Dawson said she was relieved when Shepherd left the district, following significant controversy, but disappointed that she had not authorized a special inquiry before she left.
CRIMINAL INQUIRY MAKES SENSE
She said the committee hung back on the issue for a time but was motivated to move ahead when Monterey Herald reporter Claudia Melendez Salinas wrote about the delays and cost overrun in January 2014. While the school board was going through the process that would lead to Diffenbaugh’s hiring, the committee sent a follow-up letter to the interim superintendent. He obtained board approval and the special committee inquiry began in April 2014.
Dawson said she was not surprised when she saw news accounts about Harris’ legal troubles in Fresno and Bradley’s SEC problems.
“We always suspected it could be something like this,” she said.
Harris installed air conditioning and heating systems at the district offices and in several schools under the lease-leaseback system, which the courts have now ruled to be an illegal device intended to circumvent the competitive bidding process.
In Fresno, where an FBI investigation appears to be in full swing, the school district hired Harris Construction to build a new middle school. It then leased the property to Harris, putting the company instead of the district in charge of the project and enabling it to hire and manage subcontractors however it chose. Fresno blogger Mark Arax reported that Bradley, on behalf of the Fresno district, essentially promised construction contracts to Harris Construction in exchange for help financing the bond measure election campaign, which could amount to the type of quid pro quo that leads to bribery charges. Harris and several other firms involved in both the Fresno and Monterey bond measures also contributed to the Measure P campaign.
In Monterey and elsewhere, the lease-leaseback process was altered because schools were being renovated rather than built yet the properties were still technically leased to the contractor and various steps in the normal bidding process were eliminated.
An appeals court in Fresno ruled the practice illegal and the state Supreme Court let that opinion stand. The lawsuit that resulted in those rulings continues and, unfortunately for the Fresno district, the contract it signed with Harris requires the district to pay Harris’ legal fees in addition to its own. At least some of the Harris contracts with MPUSD contain the same provision.

> STATED EXERCISE A:
Answer these questions using the passage about the school district inquiry, one answer per line.
(i) In what month and year did the special committee inquiry begin?
(ii) What did the Fresno school district hire Harris Construction to build?
(iii) Which court let the appeals court's ruling on the practice stand?
> STATED EXERCISE B:
Retype the part of the passage about the school district inquiry from "Dawson said she was relieved" to "in April 2014.", word for word.

> DATASET:
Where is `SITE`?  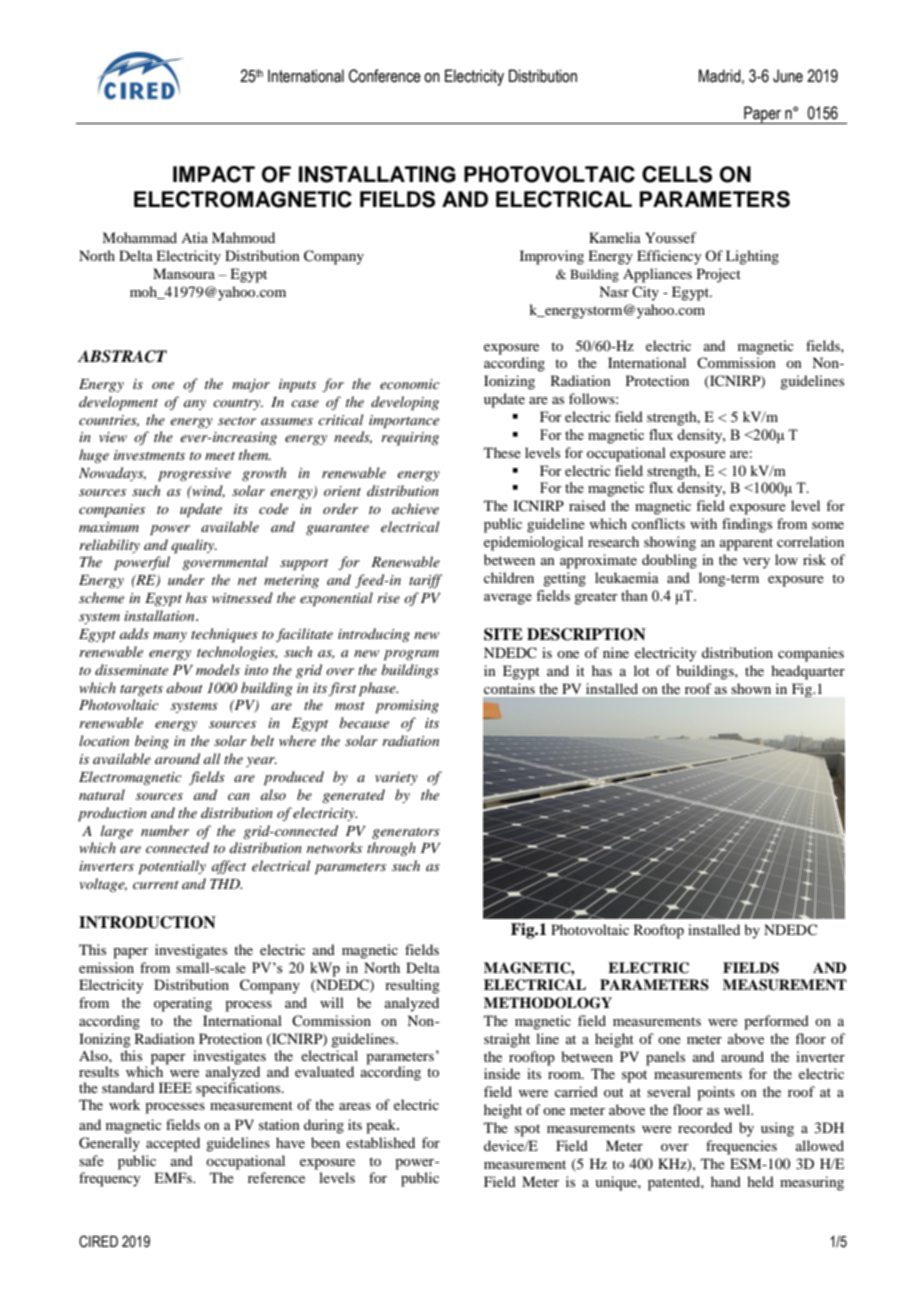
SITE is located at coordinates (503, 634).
---
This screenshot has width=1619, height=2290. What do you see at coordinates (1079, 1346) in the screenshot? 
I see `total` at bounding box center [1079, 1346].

> TASK RESULT A:
(i) April 2014
(ii) A new middle school
(iii) The state Supreme Court

> TASK RESULT B:
Dawson said she was relieved when Shepherd left the district, following significant controversy, but disappointed that she had not authorized a special inquiry before she left.
CRIMINAL INQUIRY MAKES SENSE
She said the committee hung back on the issue for a time but was motivated to move ahead when Monterey Herald reporter Claudia Melendez Salinas wrote about the delays and cost overrun in January 2014. While the school board was going through the process that would lead to Diffenbaugh’s hiring, the committee sent a follow-up letter to the interim superintendent. He obtained board approval and the special committee inquiry began in April 2014.